→ Data for this exercise:
+---+

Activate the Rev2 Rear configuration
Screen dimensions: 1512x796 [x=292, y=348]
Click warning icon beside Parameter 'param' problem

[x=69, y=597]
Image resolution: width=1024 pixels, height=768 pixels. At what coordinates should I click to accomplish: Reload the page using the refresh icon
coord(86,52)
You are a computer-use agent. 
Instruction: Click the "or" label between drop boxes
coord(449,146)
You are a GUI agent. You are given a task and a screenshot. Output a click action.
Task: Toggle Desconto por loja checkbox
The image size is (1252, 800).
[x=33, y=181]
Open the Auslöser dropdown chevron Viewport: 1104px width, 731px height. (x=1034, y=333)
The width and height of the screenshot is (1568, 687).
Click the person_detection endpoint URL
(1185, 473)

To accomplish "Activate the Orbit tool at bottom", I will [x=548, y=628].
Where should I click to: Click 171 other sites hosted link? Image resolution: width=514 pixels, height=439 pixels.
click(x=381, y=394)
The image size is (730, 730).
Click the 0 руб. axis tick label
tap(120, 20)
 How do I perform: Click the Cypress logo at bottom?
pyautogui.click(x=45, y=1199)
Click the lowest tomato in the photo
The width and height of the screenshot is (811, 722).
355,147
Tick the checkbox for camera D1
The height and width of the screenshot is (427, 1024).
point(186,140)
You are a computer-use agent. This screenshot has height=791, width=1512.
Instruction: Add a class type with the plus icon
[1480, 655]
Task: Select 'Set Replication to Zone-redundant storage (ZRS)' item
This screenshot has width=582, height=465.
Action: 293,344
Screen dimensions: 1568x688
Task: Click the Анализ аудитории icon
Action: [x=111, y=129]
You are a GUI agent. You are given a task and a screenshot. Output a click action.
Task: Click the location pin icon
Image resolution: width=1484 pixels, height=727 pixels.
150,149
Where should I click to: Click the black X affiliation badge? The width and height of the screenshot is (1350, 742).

+---+

Would you transcribe exactly the lines from the one containing "The image size is (730, 730)." to the end of the material, and leave out the rest?

The image size is (730, 730).
Click the 0 руб. axis tick label
tap(120, 20)
 How do I perform: Click the Cypress logo at bottom?
pyautogui.click(x=45, y=1199)
Click the lowest tomato in the photo
The width and height of the screenshot is (811, 722).
355,147
Tick the checkbox for camera D1
The height and width of the screenshot is (427, 1024).
point(186,140)
You are a computer-use agent. This screenshot has height=791, width=1512.
Instruction: Add a class type with the plus icon
[1480, 655]
Task: Select 'Set Replication to Zone-redundant storage (ZRS)' item
This screenshot has width=582, height=465.
Action: 293,344
Screen dimensions: 1568x688
Task: Click the Анализ аудитории icon
Action: [x=111, y=129]
You are a GUI agent. You are given a task and a screenshot. Output a click action.
Task: Click the location pin icon
Image resolution: width=1484 pixels, height=727 pixels.
150,149
Where should I click to: Click the black X affiliation badge? The width and height of the screenshot is (1350, 742).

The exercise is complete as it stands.